Resumo
PEC 221/19 pode alterar a jornada de trabalho 6×1. Em sessão da CCJ, o presidente Otto Alencar concedeu vista de uma hora para a votação. A oposição, liderada por Rogério Marinho, critica a tramitação às vésperas das eleições; embolos entre Marinho e Omar Aziz marcaram o debate.
Após pedido do líder da oposição, Rogério Marinho (PL-RN), o presidente da CCJ, o senador Otto Alencar (PSD-BA), abriu mão de parte do tempo e concedeu vista de uma hora para a votação da PEC 221/19, que modifica a jornada de trabalho 6×1. A decisão ocorreu durante sessão da Comissão de Constituição e Justiça, e o objetivo é retomar a análise da proposta ao fim desse intervalo.
Marinho e outros senadores de oposição discursaram contrários ao projeto. Os oposicionistas argumentaram que a discussão ocorre às vésperas das eleições e não permitiu uma análise aprofundada, especialmente no que se refere aos impactos sobre o emprego e a renda do trabalhador.
Durante as alegações da oposição, os senadores Omar Aziz e Rogério Marinho protagonizaram uma troca de acusações. A divergência começou após o líder da oposição afirmar, em tom de crítica, que a redução da jornada sem diminuição dos salários aumentaria custos para as empresas e, consequentemente, pressionaria os preços de bens e serviços.
Marinho criticou a falta de medidas de compensação aos empregadores e afirmou que não seria possível reduzir a jornada mantendo salários sem consequências econômicas. “É óbvio, é ululante, é claro, é transparente, é cristalino. E quem diz o contrário ou tem má-fé ou é burro”, disse o senador do PL.
Em resposta, Omar Aziz reagiu e disse que a declaração atingia parlamentares favoráveis à proposta, inclusive integrantes do próprio PL. “Eu acho que o senador Rogério Marinho se exaltou, chamou a gente de burro, leviano e incompetente.

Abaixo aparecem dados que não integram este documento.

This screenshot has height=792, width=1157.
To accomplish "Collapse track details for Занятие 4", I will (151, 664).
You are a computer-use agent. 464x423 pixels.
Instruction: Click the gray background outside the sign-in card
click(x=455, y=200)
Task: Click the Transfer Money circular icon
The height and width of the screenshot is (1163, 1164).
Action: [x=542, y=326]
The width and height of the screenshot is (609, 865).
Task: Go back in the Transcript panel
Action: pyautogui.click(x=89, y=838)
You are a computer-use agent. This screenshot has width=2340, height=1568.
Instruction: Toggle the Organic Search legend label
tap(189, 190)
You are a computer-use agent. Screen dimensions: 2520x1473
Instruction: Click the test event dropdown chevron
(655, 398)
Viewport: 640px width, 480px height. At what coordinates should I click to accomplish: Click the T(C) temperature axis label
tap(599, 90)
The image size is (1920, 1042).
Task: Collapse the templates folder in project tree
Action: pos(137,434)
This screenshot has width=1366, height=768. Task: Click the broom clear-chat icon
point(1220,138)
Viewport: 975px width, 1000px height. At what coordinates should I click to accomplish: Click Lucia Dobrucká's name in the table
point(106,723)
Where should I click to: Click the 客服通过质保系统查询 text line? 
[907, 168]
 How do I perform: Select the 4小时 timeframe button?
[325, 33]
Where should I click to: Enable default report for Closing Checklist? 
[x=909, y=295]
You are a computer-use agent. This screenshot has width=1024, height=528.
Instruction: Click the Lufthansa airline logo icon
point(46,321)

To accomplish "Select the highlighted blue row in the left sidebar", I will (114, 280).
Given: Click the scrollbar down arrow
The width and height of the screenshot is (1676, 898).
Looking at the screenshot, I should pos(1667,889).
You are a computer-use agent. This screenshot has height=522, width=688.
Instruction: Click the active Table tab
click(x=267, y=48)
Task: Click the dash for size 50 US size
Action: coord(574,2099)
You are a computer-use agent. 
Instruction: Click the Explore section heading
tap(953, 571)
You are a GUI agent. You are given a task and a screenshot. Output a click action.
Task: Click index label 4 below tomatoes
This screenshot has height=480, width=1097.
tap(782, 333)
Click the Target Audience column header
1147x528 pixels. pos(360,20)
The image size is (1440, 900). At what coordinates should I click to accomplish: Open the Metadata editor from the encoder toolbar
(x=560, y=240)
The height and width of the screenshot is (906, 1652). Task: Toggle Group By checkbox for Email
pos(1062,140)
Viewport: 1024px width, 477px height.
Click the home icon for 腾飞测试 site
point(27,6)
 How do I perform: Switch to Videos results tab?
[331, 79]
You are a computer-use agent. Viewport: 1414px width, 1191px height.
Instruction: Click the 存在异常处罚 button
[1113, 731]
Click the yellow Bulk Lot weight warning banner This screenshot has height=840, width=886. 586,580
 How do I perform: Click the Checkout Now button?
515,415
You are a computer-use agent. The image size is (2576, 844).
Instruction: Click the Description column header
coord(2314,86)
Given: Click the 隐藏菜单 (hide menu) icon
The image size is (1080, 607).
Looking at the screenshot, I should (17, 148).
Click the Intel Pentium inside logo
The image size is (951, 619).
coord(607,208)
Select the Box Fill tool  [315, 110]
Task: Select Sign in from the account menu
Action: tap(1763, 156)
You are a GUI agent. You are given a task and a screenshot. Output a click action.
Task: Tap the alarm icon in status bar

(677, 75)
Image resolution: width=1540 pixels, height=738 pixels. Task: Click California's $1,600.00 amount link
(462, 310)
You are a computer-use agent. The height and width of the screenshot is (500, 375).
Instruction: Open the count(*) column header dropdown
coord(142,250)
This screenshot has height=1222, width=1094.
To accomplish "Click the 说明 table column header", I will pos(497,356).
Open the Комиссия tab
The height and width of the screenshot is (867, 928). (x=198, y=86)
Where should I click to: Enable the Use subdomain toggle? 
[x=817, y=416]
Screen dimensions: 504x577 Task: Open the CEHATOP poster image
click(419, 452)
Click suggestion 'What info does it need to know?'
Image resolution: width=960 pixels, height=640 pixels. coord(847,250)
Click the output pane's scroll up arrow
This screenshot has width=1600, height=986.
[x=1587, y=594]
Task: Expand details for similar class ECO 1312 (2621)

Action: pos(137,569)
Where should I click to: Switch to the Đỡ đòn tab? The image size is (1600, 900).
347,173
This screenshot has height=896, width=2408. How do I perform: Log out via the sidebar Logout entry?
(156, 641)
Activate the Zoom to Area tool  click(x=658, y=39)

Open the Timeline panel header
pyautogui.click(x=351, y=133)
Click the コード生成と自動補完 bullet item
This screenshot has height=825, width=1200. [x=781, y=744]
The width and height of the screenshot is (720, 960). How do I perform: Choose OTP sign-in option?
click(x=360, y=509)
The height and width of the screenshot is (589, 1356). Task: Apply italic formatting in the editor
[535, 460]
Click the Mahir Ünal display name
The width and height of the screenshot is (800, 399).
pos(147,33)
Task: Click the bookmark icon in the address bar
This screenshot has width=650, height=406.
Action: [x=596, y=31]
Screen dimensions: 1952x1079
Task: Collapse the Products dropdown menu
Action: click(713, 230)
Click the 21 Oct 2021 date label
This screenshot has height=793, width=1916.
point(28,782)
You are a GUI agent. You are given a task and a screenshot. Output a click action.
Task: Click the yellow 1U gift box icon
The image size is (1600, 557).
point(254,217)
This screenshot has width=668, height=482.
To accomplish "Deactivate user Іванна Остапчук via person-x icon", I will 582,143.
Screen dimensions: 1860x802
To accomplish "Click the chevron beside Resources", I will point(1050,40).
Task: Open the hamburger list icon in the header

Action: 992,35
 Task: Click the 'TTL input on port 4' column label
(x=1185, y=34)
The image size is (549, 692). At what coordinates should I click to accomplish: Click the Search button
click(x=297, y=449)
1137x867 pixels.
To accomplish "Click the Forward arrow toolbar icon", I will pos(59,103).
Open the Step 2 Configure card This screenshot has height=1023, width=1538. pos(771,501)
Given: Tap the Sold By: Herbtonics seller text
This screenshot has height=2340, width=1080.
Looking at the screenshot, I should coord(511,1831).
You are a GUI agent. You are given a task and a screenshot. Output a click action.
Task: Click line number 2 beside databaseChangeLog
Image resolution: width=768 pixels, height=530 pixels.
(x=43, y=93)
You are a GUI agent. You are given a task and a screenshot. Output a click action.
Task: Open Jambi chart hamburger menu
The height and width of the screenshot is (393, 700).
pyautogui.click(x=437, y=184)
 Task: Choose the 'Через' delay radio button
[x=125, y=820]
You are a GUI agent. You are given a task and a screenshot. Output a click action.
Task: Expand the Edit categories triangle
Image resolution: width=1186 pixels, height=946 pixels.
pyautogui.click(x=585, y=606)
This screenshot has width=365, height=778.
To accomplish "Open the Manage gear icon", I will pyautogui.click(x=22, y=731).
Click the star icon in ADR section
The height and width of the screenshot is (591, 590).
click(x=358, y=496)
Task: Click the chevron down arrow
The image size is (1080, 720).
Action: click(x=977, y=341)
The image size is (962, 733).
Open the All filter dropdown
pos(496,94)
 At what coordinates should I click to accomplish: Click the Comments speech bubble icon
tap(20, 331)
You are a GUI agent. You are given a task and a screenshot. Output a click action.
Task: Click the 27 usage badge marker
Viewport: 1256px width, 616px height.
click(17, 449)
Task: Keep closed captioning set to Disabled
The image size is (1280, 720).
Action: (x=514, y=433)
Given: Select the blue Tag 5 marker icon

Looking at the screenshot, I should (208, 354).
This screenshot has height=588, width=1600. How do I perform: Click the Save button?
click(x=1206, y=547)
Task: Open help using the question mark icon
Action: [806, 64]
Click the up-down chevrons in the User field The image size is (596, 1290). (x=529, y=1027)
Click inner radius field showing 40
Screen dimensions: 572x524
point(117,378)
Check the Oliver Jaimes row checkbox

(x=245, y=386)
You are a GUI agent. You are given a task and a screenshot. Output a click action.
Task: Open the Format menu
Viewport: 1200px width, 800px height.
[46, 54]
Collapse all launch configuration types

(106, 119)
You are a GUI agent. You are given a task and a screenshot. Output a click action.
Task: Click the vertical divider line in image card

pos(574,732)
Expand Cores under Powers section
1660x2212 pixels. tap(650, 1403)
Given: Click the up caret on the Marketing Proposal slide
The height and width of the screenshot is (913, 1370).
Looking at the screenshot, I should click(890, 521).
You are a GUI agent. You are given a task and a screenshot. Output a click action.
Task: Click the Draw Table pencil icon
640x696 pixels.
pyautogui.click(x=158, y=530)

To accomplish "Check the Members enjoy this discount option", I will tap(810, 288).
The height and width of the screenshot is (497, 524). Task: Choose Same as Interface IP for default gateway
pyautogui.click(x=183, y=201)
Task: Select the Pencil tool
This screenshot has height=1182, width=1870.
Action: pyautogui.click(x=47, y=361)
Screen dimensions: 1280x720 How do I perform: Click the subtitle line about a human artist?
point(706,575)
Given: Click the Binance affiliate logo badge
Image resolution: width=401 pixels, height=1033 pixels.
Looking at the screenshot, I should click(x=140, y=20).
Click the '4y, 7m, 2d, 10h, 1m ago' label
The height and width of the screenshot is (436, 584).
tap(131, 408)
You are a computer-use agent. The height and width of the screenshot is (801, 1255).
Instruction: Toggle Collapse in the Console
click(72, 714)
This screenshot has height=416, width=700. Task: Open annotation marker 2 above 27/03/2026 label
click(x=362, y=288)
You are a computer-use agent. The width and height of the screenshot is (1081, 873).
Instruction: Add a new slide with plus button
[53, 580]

Palavras duras para colegas”, afirmou Aziz.
Aziz citou o apoio de deputados do PL à proposta na Câmara e questionou se Marinho estendia as críticas aos correligionários. “Vossa Excelência está dizendo que no seu partido tem gente leviana, incompetente e burra?”, perguntou o senador amazonense. O líder oposicionista também acusou Marinho de defender uma proposta voltada aos interesses dos empregadores.